Тут спохватился я: что ж я, вроде зрителя! Надо командование танкистское искать! Где-нибудь сзади оно, чтобы боем управлять! А я и не заметил, как проскакал вперед.

Вывел я свою лошадку из укрытия, влез в седло, поскакал назад, откуда танки шли. Там, на верху склона, тоже машины видны — какие подбитые стоят, какие возвращаются на заправку — все снаряды расстреляли. Подскакал я к одному — танкисты на меня как на чудо смотрят: откуда среди танкового боя кавалерия такая? Спросил — где командование?.. Показали. Сделал все, что было поручено, — и обратно в полк. Скакал и оглядывался: долго еще было слышно танковый бой…

Я слушал Карзова, а в памяти вставал тот день, четвертое августа сорок третьего года, когда, заняв оборону севернее Кутафино, ждали мы своего часа…

Танки седьмого корпуса, как броневым щитом, прикрыли нас тогда — не известно еще, что было бы с нами, не подоспей они навстречу немецким танкам, которые шли на нас. Наши артиллеристы, бронебойщики, гранатометчики, наверное, смогли бы подбить сколько-то вражеских танков. Но остановить всю лавину брони и огня?

В тот же день мы снова пошли вперед, дальше на север, в направлении Орла. Нам до него было далеко. Но дошла весть — мы ей очень обрадовались, — что другие наши части уже в восемнадцати километрах от Орла. Может быть, бросок той армады немецких танков, которую видел Карзов, был отчаянной, последней попыткой гитлеровского командования как-то изменить в свою пользу обстановку на нашем участке фронта.

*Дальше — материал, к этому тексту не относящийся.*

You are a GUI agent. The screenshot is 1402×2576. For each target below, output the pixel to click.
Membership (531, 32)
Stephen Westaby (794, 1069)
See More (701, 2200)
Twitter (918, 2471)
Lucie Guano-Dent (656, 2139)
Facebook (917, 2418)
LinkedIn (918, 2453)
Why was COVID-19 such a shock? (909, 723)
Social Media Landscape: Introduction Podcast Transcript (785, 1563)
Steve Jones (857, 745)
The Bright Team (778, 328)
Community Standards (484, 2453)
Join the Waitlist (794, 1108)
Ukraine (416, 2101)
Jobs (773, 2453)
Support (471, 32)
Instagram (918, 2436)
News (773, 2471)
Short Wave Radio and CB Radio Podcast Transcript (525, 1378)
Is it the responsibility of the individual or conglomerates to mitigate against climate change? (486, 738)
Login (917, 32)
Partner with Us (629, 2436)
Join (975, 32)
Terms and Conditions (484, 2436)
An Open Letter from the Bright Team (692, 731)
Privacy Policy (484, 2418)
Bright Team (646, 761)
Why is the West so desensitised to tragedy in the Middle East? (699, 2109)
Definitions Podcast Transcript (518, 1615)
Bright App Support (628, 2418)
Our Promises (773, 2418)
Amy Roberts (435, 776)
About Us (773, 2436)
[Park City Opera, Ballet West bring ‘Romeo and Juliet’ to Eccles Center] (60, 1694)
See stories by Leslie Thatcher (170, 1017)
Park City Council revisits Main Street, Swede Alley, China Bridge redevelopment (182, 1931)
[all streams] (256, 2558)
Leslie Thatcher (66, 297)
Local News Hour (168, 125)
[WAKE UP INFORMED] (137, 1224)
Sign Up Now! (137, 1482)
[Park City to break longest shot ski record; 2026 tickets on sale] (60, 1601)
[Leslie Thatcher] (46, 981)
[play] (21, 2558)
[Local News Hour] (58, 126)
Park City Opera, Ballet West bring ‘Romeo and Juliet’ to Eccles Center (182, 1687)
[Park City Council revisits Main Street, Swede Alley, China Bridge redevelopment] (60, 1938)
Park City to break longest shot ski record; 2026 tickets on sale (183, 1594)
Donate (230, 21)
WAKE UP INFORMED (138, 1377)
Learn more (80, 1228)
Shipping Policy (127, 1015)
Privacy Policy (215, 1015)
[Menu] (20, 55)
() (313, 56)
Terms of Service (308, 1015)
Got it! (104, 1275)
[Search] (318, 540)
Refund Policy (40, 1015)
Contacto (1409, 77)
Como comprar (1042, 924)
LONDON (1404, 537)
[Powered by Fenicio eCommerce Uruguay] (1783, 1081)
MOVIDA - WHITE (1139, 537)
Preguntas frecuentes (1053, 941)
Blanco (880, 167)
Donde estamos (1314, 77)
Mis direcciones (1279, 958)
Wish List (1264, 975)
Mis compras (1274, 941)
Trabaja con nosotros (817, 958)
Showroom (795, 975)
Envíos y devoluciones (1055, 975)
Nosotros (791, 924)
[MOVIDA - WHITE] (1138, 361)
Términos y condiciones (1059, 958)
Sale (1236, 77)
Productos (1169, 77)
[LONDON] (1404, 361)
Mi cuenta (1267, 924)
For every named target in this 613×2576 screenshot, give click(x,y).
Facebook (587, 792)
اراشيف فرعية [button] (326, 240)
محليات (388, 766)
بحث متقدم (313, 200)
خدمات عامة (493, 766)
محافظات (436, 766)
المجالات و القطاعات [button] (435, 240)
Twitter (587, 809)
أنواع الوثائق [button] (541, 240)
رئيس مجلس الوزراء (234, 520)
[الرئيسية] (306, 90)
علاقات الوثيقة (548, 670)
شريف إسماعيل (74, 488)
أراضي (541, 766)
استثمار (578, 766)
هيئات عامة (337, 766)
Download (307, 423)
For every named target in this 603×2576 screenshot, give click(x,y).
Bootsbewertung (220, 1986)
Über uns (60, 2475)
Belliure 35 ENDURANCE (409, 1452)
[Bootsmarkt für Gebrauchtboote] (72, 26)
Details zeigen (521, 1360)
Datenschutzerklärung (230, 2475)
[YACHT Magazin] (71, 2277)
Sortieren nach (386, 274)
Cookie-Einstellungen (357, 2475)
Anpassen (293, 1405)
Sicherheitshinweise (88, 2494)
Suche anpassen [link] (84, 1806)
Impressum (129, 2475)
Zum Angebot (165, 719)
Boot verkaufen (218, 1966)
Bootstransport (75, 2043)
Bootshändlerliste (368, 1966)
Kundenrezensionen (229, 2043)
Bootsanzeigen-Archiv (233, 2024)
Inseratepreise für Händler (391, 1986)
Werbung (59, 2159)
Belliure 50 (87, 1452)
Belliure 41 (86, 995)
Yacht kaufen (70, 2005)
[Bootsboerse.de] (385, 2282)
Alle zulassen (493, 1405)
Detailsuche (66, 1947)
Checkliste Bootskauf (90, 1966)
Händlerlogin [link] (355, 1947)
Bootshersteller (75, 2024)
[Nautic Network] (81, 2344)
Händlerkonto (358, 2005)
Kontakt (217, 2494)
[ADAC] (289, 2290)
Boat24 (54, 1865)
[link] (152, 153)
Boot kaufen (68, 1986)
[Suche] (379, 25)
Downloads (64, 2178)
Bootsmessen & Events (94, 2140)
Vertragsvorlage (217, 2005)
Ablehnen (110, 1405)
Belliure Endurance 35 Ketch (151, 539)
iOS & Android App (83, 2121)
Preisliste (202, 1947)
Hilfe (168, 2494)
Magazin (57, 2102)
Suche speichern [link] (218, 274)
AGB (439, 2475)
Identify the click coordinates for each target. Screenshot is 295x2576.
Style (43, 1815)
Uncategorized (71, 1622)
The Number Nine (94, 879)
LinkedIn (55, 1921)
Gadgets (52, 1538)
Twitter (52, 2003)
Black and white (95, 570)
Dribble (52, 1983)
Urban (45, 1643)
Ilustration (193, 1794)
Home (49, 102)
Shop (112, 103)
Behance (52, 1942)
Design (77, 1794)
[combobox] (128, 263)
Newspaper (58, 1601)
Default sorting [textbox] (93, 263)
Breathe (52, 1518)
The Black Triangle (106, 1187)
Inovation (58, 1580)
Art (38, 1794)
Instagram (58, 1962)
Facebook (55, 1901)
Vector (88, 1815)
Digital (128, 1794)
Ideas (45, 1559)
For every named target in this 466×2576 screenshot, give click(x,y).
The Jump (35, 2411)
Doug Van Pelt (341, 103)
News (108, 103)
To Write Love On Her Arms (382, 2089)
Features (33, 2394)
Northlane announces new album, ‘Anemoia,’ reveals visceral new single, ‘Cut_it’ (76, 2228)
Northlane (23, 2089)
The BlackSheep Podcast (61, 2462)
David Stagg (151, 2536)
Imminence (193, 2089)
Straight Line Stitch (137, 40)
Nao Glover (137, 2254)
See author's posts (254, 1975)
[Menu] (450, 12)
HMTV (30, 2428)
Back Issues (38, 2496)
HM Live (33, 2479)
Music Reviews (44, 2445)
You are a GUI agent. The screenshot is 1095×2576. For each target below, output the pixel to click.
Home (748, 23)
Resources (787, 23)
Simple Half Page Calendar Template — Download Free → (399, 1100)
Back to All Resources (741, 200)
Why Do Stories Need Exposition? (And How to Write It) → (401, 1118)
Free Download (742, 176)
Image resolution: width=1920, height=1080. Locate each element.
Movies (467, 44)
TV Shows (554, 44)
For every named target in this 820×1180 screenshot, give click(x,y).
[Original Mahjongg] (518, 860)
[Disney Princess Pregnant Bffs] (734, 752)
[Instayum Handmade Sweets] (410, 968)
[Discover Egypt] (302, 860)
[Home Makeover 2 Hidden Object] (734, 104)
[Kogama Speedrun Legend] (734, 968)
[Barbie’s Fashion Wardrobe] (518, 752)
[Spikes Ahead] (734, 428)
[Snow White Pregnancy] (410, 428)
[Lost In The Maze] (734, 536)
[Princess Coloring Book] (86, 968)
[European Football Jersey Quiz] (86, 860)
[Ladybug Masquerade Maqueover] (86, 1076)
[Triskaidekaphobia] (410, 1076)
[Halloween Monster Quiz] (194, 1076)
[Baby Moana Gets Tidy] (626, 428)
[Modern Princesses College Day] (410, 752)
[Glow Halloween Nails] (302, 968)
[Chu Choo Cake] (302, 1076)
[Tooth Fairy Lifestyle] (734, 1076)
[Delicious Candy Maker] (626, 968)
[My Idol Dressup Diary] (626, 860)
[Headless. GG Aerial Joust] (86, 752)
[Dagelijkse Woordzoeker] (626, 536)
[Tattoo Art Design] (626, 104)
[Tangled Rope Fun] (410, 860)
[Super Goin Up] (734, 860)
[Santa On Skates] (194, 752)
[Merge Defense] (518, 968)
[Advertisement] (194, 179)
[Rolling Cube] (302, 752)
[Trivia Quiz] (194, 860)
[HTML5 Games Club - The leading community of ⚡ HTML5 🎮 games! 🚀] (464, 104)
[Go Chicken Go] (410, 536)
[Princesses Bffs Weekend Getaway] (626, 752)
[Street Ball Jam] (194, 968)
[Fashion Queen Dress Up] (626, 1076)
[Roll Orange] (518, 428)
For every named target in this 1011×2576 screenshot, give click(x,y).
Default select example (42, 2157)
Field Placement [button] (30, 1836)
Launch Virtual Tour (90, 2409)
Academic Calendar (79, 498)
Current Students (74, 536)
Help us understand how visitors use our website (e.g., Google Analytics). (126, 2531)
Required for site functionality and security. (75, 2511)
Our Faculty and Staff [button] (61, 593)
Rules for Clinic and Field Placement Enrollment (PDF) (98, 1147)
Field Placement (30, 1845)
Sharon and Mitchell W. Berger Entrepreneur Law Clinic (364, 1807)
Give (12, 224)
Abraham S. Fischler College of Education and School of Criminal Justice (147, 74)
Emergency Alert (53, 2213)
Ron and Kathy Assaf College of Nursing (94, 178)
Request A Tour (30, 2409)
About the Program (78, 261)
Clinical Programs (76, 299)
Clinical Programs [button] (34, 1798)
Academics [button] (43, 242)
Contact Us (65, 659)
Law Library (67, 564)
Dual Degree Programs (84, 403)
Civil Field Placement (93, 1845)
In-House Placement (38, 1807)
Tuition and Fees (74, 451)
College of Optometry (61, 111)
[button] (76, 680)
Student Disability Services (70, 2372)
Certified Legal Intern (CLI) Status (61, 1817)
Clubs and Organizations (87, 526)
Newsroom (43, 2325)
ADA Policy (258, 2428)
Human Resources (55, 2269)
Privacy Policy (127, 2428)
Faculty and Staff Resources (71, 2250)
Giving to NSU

Нам не удалось пройти далеко — разведка донесла, что впереди укрепленная оборона противника, с окопами полного профиля, с дерево-земляными огневыми точками — заранее подготовленный врагом рубеж. Сколько их было, вражеских рубежей, за эти две недели на нашем пути? И вот еще один… Снова нашим людям идти на огонь, гибнуть в атаках, чтобы освободить еще одну или две деревни! А там, за ними, может быть, опять встанет на нашем пути еще один укрепленный рубеж.

…Вечер. Темнеет. Мы с Петей Гастевым, вызванным мною на КП полка, собираемся на передовую — вести передачи. Все рупористы — да их и было лишь трое на весь полк, не считая Пети, — в прошедших боях выбыли из строя, из всей нашей рупористской команды остались мы вдвоем. Поэтому теперь я поручаю Пете вести передачи не только в его батальоне, но и в других, — в зависимости от того, откуда удобнее говорить, где к противнику поближе. Вот и сейчас я решил, что Петя пойдет в один батальон, я — в другой. Комбатов я уже предупредил по телефону. Мы с Петей условились, что когда он кончит вещать, то из батальона придет сюда, на КП полка, куда вернусь и я, и расскажет, как у него прошла передача.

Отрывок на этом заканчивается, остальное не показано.